Identificado como pastor evangélico, Denis Augusto Gonçalves foi assessor do vereador Wederson Lopes (União) na Câmara Municipal. Ele também tem passagens como assessor de Márcio Cândido, quando o também pastor evangélico ocupava o cargo de vice-prefeito de Anápolis.
O assessor é um dos investigados no inquérito da Operação Diploma Fake, do Grupo Especial de Investigação Criminal (GEIC) da Polícia Civil de Goiás. As investigações, as quais o Anápolis Diário também teve acesso, apontam que Denis Augusto negociava diplomas, promovendo vendas a interessados num caminho mais rápido para a graduação.

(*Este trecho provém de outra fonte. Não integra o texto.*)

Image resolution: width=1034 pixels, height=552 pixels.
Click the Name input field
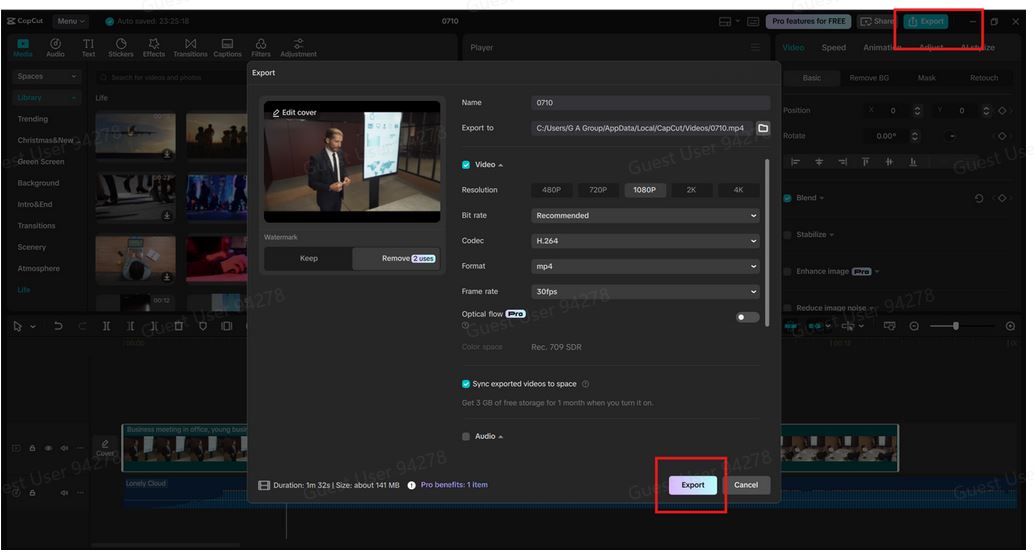[x=650, y=103]
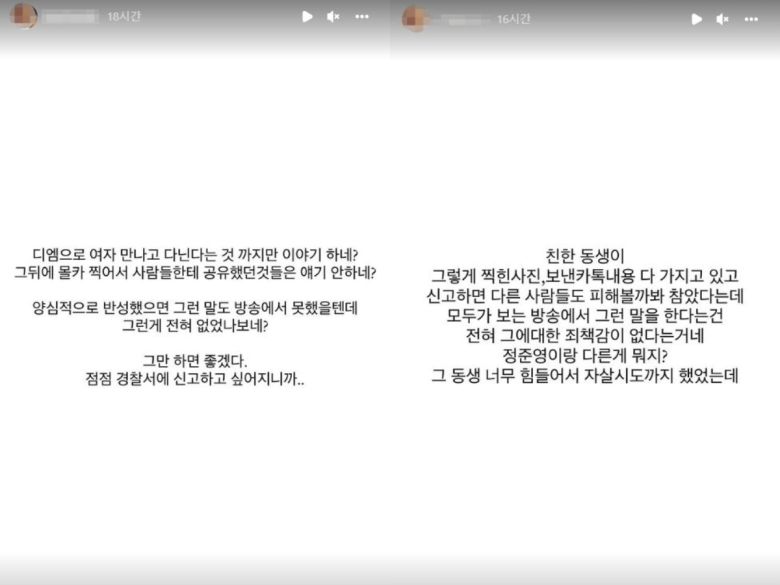Unmute the right story's sound

point(722,19)
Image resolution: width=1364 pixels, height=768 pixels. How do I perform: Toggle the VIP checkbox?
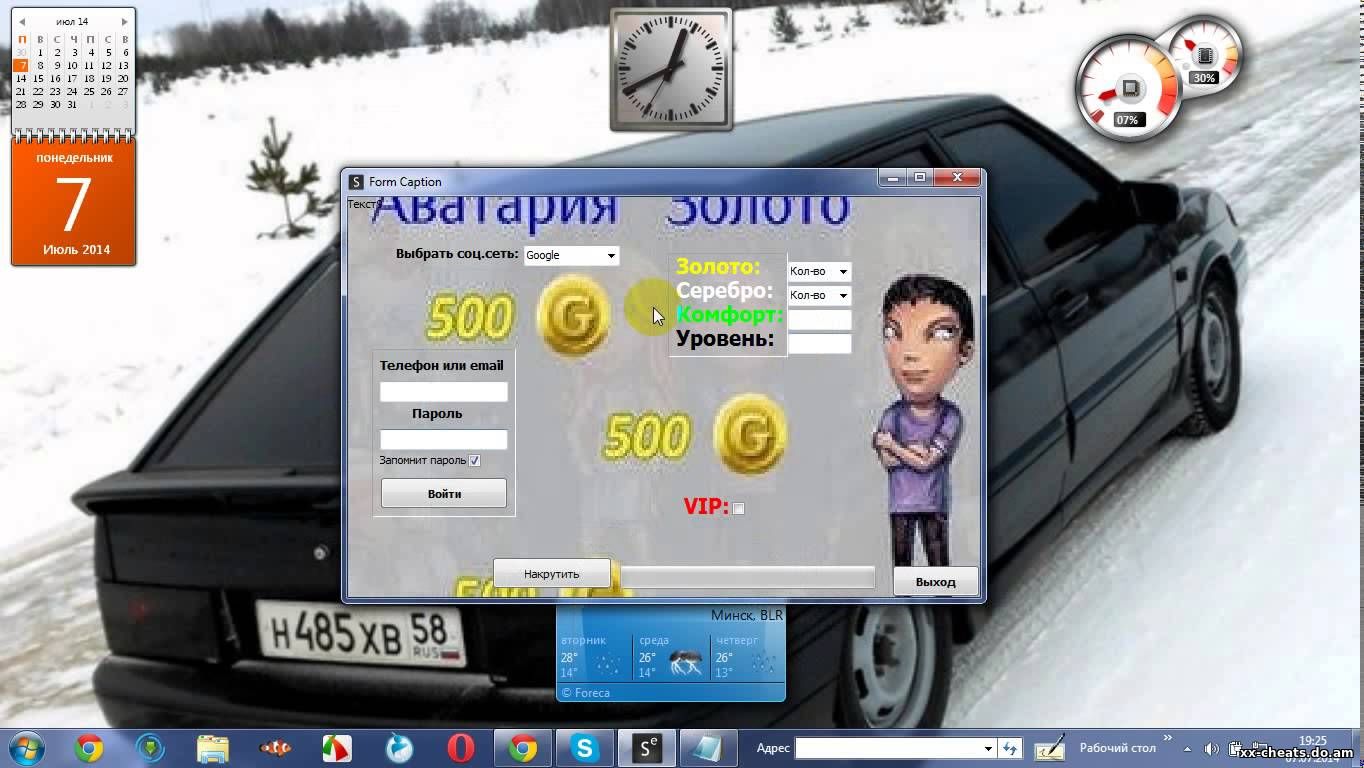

Nos registros de conversas telefônicas por texto que a Polícia extraiu nas investigações, em dezembro de 2023, um indivíduo questiona Denis Augusto se ele conhece as pessoas que vendem os diplomas de curso superior.
Diante da resposta positiva, O rapaz, de nome Maycon, se certifica se os diplomas falsos são aceitos “inclusive nos concursos para os órgãos policiais”. Sob uma nova confirmação, Denis diz que os documentos são emitidos pelas faculdades disponíveis e afirma que “conhece o cara que arruma os diplomas e que tem um amigo que já fez e deu tudo certo quando usou em concurso”.
A tabela de preços que o pastor evangélico Denis Augusto fornece ao “cliente” é de R$ 2,5 mil para diplomas de conclusão do ensino médio e R$ 4 mil para o ensino superior.
Em interrogatório, Denis Augusto confirmou o diálogo e entregou o nome do jornalista e empresário Samuel Vieira Soares, como sendo o responsável pela confecção e entrega dos documentos. Samuel Vieira foi candidato a vereador em 2024 pelo União Brasil, mesmo partido a qual pertence o vereador Wederson Lopes.
VEREADOR
O Anápolis Diário entrou em contato com o vereador Wederson Lopes que, em 2019, teceu elogios ao pastor Denis Augusto que, à época estava a frente de uma comunidade terapêutica.
“Só na eternidade que vocês que estão à frente desses projetos vão ter a dimensão do trabalho realizado, do alcance e da transformação através do trabalho, que é árduo, e que nós, poder público, precisamos cada vez mais estarmos envolvidos e apoiando”, derreteu-se o parlamentar.

A reportagem questionou como era a relação do parlamentar com o pastor, que foi seu servidor comissionado de março a julho de 2024, na época em que Denis já era investigado e já havia sido interrogado pela investigação. O parlamentar não retornou aos questionamentos.
Posteriormente, o parlamentar entrou em contato com o AD informou que o pastor trabalhou no mandato do vereador “de janeiro de 2023 a julho de 2024”. Lopes ainda destacou que o cargo ocupado não tinha qualquer demanda de diploma de curso superior. (Filipe Santos).